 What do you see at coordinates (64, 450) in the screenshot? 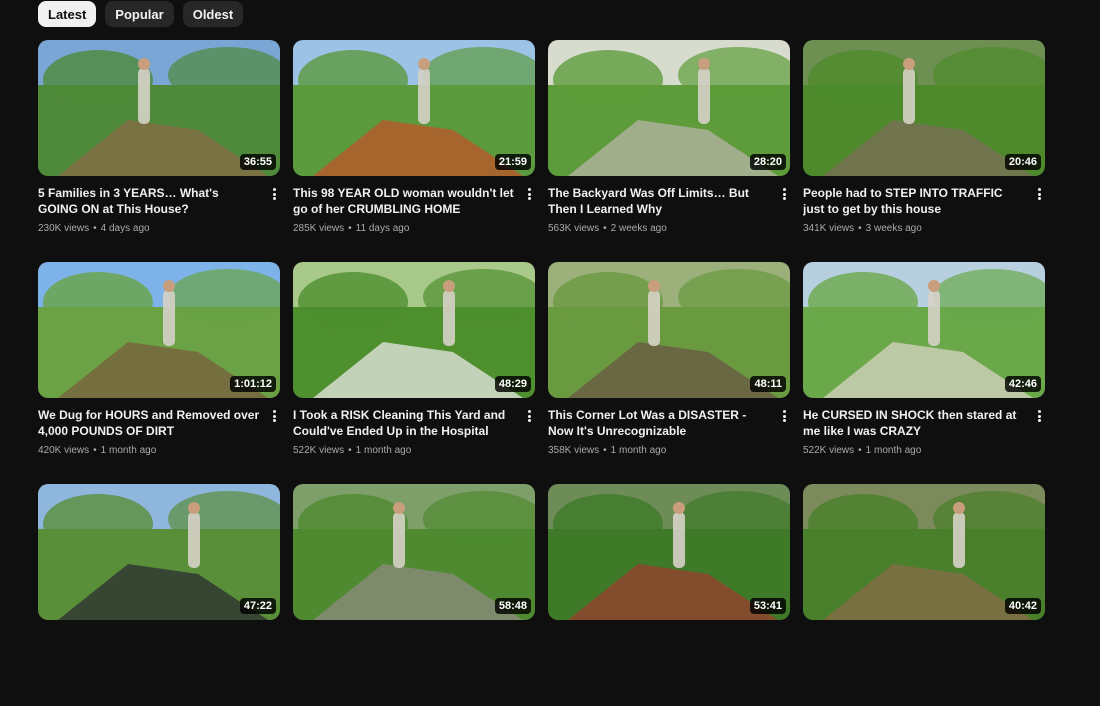
I see `view-count: 420K views` at bounding box center [64, 450].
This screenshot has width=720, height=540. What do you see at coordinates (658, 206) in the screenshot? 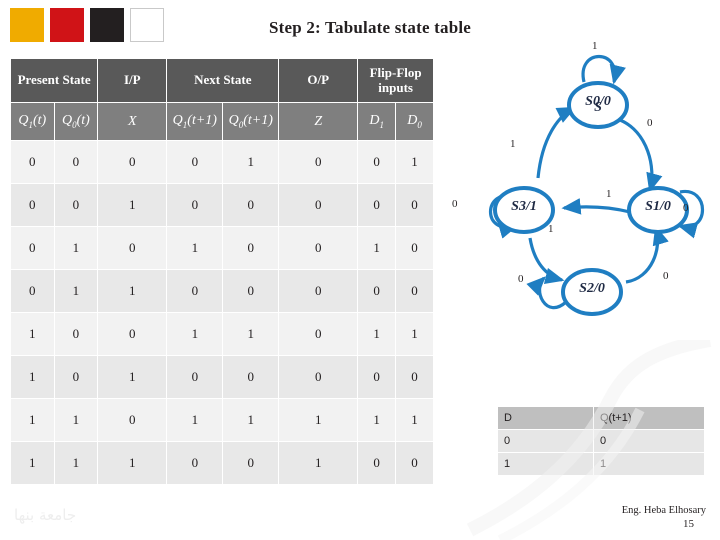
I see `node-s1-label: S1/0` at bounding box center [658, 206].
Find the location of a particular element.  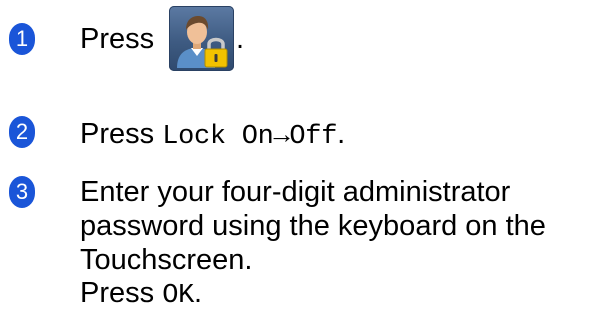

step-text-line-3: Touchscreen. is located at coordinates (166, 260).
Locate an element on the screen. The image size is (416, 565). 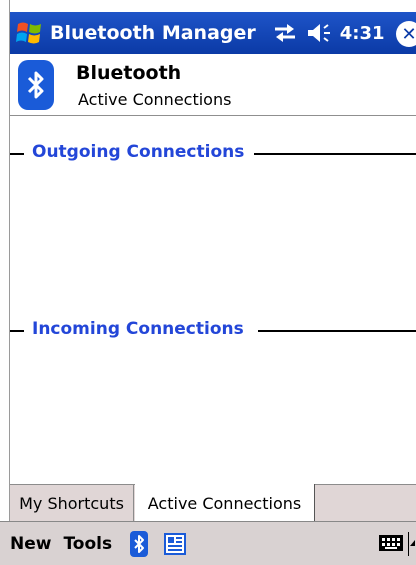
app-title: Bluetooth Manager is located at coordinates (153, 33).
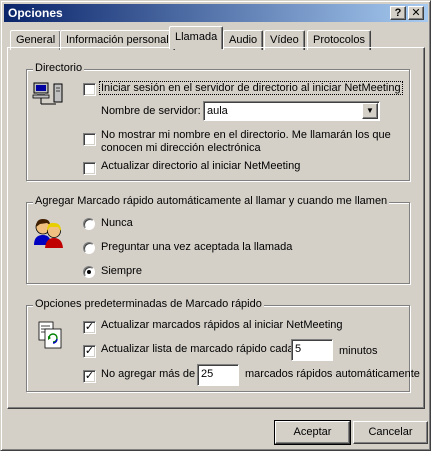 The height and width of the screenshot is (451, 431). What do you see at coordinates (312, 432) in the screenshot?
I see `accept-button: Aceptar` at bounding box center [312, 432].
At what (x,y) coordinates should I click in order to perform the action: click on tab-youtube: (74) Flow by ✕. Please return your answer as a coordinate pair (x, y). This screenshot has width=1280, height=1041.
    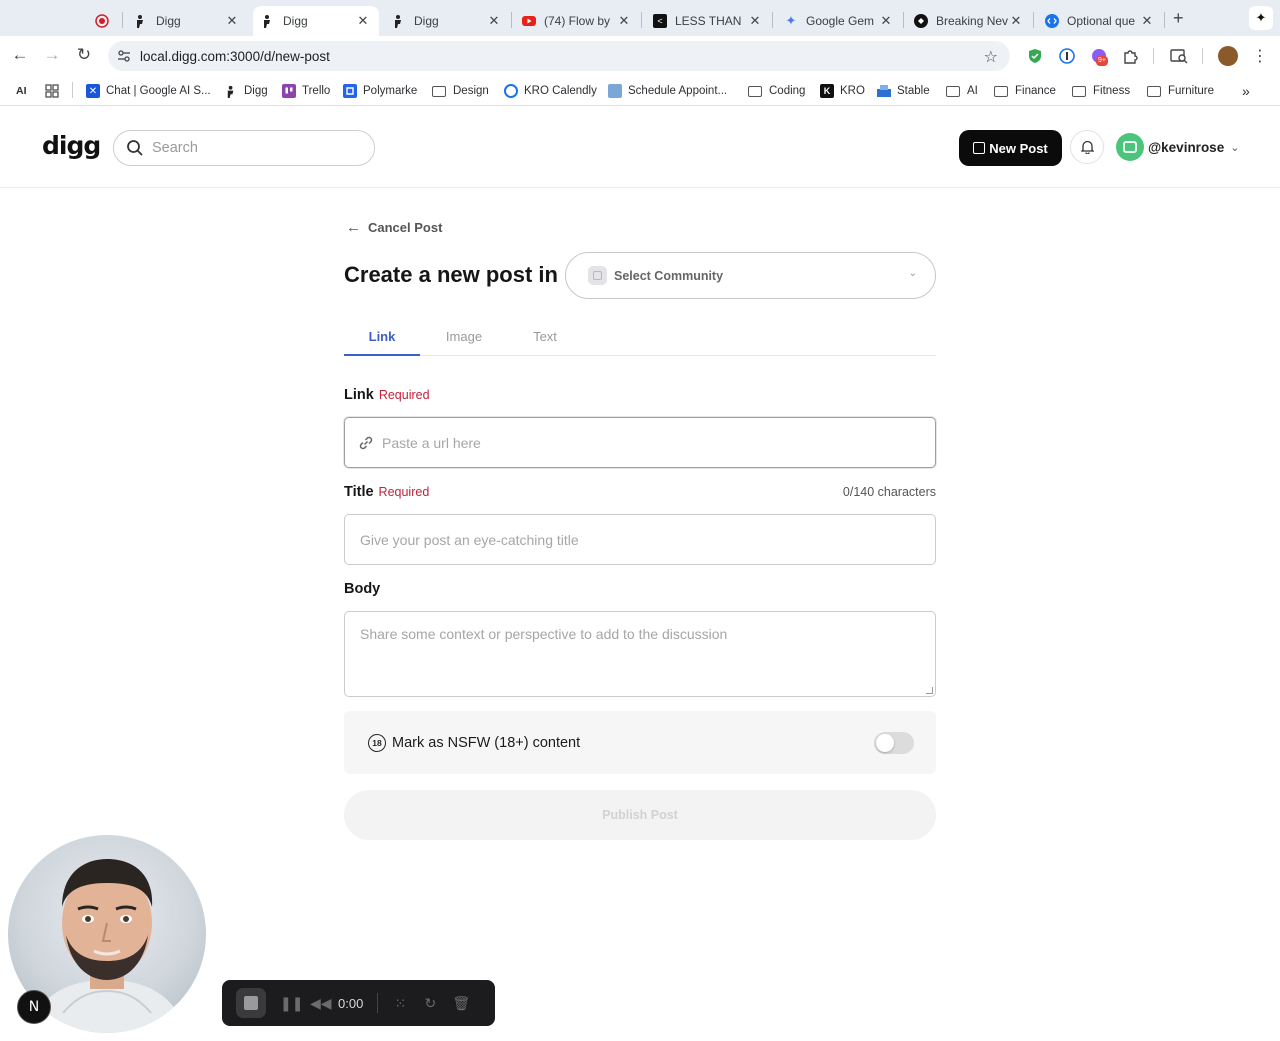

—————

WORK REQUIRED: Reproduce the records above verbatim, from the first line through the last, and omit the pictures from your reproduction.

EXERCISE ANSWER:
 What do you see at coordinates (64, 450) in the screenshot? 
I see `view-count: 420K views` at bounding box center [64, 450].
This screenshot has width=720, height=540. What do you see at coordinates (658, 206) in the screenshot? 
I see `node-s1-label: S1/0` at bounding box center [658, 206].
Find the location of a particular element.  

step-text-line-3: Touchscreen. is located at coordinates (166, 260).
Locate an element on the screen. The image size is (416, 565). 
app-title: Bluetooth Manager is located at coordinates (153, 33).
 The height and width of the screenshot is (451, 431). What do you see at coordinates (312, 432) in the screenshot?
I see `accept-button: Aceptar` at bounding box center [312, 432].
At what (x,y) coordinates should I click in order to perform the action: click on tab-youtube: (74) Flow by ✕. Please return your answer as a coordinate pair (x, y). This screenshot has width=1280, height=1041.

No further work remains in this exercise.